The authors suggest a number of "heuristic" strategies for understanding the perversion: 

"a) 
the perversion as an oedipally-tinged castration anxiety related to triangular conflicts in the family 
[as represented by the fear he had of his father and the somewhat seductive approach of his mother]; 

b) 
the perversion as a collage of introjected part objects (or the transitional objects) as a way of dealing with various earlier pre-oedipal conflicts, traumata, and deficits; 

c) 
the perversion as a shoring up and reparative manoeuvre to buttress a faulty and fragmented self; 

d) 
the perversion as a defensive means of coping with nuclear separation-individuation struggles, often indicating both a desire and fear of merger with significant caretaking others; 

e) 
the perversion as an eroticized operation to express hostility as a reparative act by vindictive triumph 
[which is represented by his paedophile relationships which involved the young boy in the way in which he would like to have been treated and also the hostility towards the abuser in his childhood which perversely gets directed toward the child]." . 
(Protter and Travin, 1987, p. 291) 

While there is some evidence that the childhoods of paedophiles are frequently stressed in some way - -relationships between and with parents are not always ideal, and they seem isolated and lonely children -- we have no great insights into how family dynamics might cause paedophiliac offending. 
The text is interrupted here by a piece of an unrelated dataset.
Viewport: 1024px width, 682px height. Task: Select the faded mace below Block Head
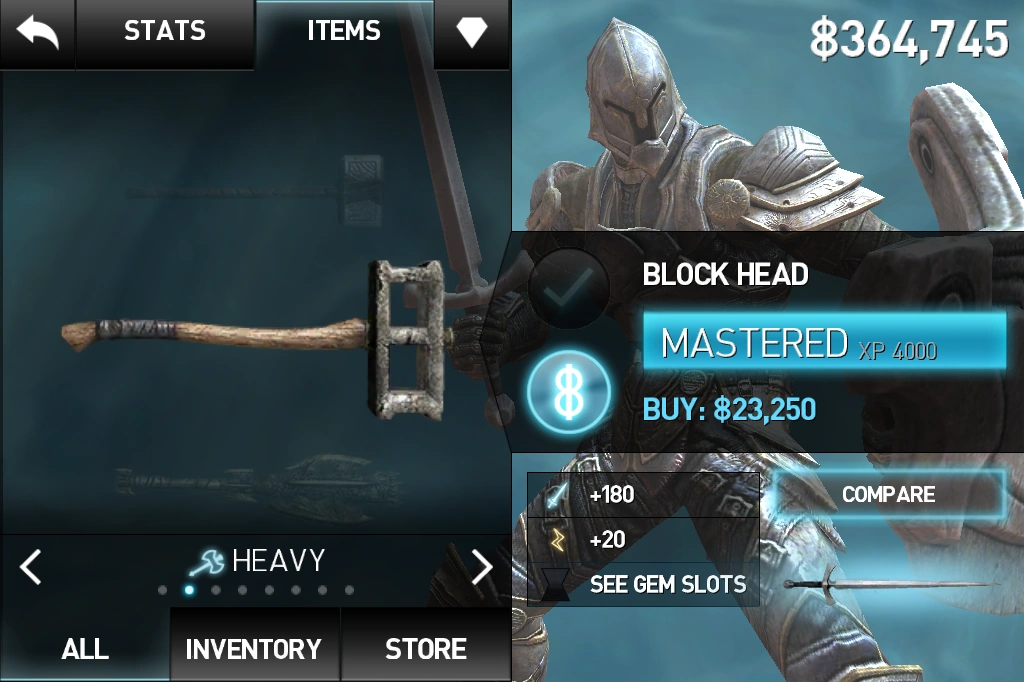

Just what pathway leads from such family circumstances to offending? Perhaps a likely possibility is that these factors encourage the child to early sexual experiences. A child who is unhappy at home and lonely might be particularly prone to the sexual approaches of paedophiles or older children. Through this mechanism, family dynamics might lead to a cycle of abuse. 

In our case study of Graham (Chapter 1), for example, although he had been abused earlier, the trail of involvement with paedophiles really began with him seeking a replacement for his father. There is no direct evidence for this process. Knowledge of family dynamics alone leaves big gaps in our understanding of paedophilia's development.